Allele number and allelic richness (Ar) (allele number corrected for sample size) were calculated for all loci within populations using FSTAT v.2.9.3 (Goudet, 1995). Deviations from Hardy–Weinberg expectations and the occurrence of linkage disequilibrium between loci was tested for using the default parameters in GENEPOP v.3.4 (Raymond and Rousset, 1995) with sequential Bonferroni corrections applied for multiple tests across populations (Rice, 1989). To identify null alleles and mis-scoring, all data were run through the program MICRO-CHECKER (Van Oosterhout et al., 2004).

FSTAT v.2.9.3 was used to calculate FST values between populations and their significance. Genetic distances between populations were estimated according to Nei’s (1987) DA distance, from which a phylogenetic tree was constructed using the neighbour-joining method as implemented in POWERMARKER v.3.25 (Liu and Muse, 2005). Strength of support for each node was assessed with 1000 bootstrap replicates and a consensus tree was obtained using the CONSENSE program in PHYLIP v.3.67 (Felsenstein, 1993).

The optimal number of regional groups was explored using STRUCTURE v.2.3.3 (Pritchard et al., 2000). A burn-in period of 30 000 steps was set, followed by 1 000 000 Markov chain Monte Carlo replicates; allele frequencies were set as ‘weakly correlated’ as recommended by Pritchard et al. (2000). The number of groups to be simulated (K) was set as 1 to 10, with 10 replicates for each group. The optimal number of groups was estimated using the method of Evanno et al. (2005).

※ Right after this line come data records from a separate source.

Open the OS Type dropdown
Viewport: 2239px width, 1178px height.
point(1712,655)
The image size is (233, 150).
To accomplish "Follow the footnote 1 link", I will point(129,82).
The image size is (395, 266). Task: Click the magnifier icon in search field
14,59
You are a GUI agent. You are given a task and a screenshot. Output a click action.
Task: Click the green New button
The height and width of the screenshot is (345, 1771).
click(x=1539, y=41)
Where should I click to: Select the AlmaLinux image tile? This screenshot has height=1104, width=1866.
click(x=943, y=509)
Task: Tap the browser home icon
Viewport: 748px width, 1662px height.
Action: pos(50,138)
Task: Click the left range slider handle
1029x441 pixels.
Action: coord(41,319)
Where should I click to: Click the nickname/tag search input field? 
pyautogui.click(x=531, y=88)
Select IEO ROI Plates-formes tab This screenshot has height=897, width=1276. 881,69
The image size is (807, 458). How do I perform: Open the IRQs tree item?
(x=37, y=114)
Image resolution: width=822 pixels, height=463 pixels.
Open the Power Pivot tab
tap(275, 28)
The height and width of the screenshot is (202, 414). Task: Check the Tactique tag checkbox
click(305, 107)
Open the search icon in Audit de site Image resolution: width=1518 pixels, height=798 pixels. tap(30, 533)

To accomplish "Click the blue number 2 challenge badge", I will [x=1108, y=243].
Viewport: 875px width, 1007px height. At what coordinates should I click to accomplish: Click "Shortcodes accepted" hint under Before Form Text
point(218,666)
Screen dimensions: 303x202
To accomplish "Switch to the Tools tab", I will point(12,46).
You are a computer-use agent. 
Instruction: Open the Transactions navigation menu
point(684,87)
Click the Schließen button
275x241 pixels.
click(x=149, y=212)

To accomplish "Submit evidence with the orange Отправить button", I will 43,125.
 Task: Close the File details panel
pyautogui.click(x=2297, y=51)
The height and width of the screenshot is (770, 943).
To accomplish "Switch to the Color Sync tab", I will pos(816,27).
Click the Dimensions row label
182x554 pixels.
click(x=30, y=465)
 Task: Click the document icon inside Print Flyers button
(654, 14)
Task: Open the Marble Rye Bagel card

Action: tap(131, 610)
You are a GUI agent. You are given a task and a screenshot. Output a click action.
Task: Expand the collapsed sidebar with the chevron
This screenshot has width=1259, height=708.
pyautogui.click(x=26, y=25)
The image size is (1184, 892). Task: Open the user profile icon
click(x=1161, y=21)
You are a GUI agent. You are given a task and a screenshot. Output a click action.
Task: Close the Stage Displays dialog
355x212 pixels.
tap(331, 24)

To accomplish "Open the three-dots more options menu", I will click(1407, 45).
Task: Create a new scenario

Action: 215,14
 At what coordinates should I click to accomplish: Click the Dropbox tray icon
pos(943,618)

An analysis of molecular variance, as implemented in ARLEQUIN v.3.5 (Excoffier and Lischer, 2010), was used to examine how genetic variation was partitioned among different hierarchical levels in Atlantic salmon in northwest Europe. Three hierarchical levels were defined: (i) between regional groups; (ii) between populations within regional groups; and (iii) between individuals within populations. Regional groups were defined based on the outcome of the STRUCTURE analysis and the phylogenetic tree (Figure 2), which resolved five broad regions (Spain, France, UKSouth, UKSouthwest, northwest of England (UKNorthwest)/Ireland; see Results). Differences in the average values of Ar, observed heterozygosity (Ho) and expected heterozygosity (He) among these regions were also assessed statistically using FSTAT v.2.9.3.

Figure 2
figure 2

Neighbour-joining phylogenetic tree generated from microsatellite data. Bootstrap values >50% are shown.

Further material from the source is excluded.